Companies that are considering event sponsorship need a great deal of information from you.  A sponsorship deck is a customary form for them to request.  The strongest sponsorship decks will answer all of their questions, enabling them to find the information they need about your mission, your audience, your team, your supporters, and any other background details that would be relevant to them.

One of the key components of a sponsorship deck is the part where you explain your sponsorship levels.  This is your chance to outline some of the standard packages you offer for your event or programs.

There are different strategies for benefit levels or what facets of your event you might earmark for sponsors.  Some sponsors want to support programs.  Some want to support specific elements of your event.  Some want social media exposure.  Some want PR.  Some want to reach the audience at your event while others want exposure during the promotional process.  Some are looking for branding (get some ideas here on how you might recognize your sponsors).

Show your sponsors what you can do for them and how you will help them achieve their goals – and let them know you want to tailor the sponsorship to be right for them.

Find the Right Contact

In any company, there are only certain people who are evaluating event sponsorship opportunities.  Your goal is to get your pitch into their hands.  So, before you make a pitch, you want to know who should receive it.

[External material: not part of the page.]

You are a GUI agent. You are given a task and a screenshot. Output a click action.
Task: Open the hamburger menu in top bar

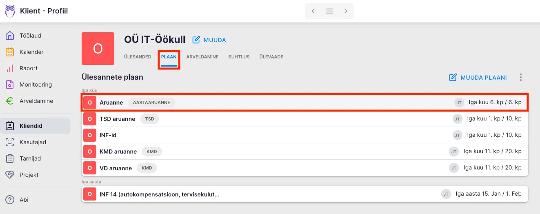(x=329, y=11)
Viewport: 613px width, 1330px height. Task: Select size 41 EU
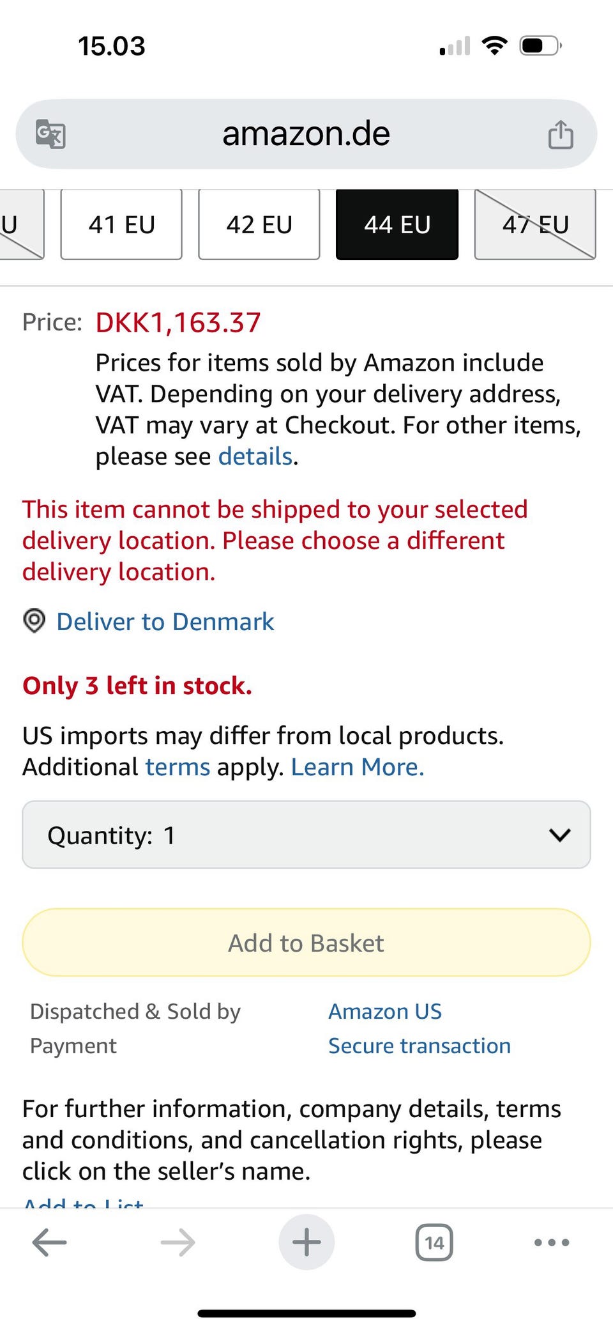pos(121,224)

No two companies are structured exactly the same way, so it often requires a little digging to figure out who the proper contact is.  You might start by looking for a Foundation director or a Community Relations or Marketing department.  Large companies may have many people in this department looking after different segments.  Once you have the right department, do some research to find a specific contact who manages sponsorships or can direct you to the correct person.

Craft Your Pitch

Once you know who you need to appeal to, you can start your outreach.  Send them an email with some brief information about who you are, your event, and some of the quick compelling reasons they should get to know you.  If you can, offer them an experience that will be free to them so they can learn more about your event or organization.  Attach your sponsorship deck.

Your pitch is your introduction, but ideally it is the beginning of a lengthy conversation. Leave as much room as you can to connect with them, learn more about their interests, and show that you are interested in a long-term, win-win solution.

Be Patient and Persistent

It is rare that a company will get one email from you and immediately decide to sponsor your event.  It may take years of getting to know your organization and event before they are prepared to commit.  So, if you haven’t gotten a hard “no,” look for ways to continue to give them further information and casual updates.

Invite your key contact to coffee, offer them free tickets to see your event this year, or give them some other way of meeting your team or clients with no commitment necessary.  As you build your relationship, you can take comfort in knowing that you are building the right relationship because of all the great work you have already done to find businesses with mutual interests.

Event sponsorship is a process.  Taking time to research and pursue companies that will align with you in order to enhance their own business interests is a process that pays dividends.  Following these five steps will help you find the win-win relationships that will lead to meaningful event sponsorship.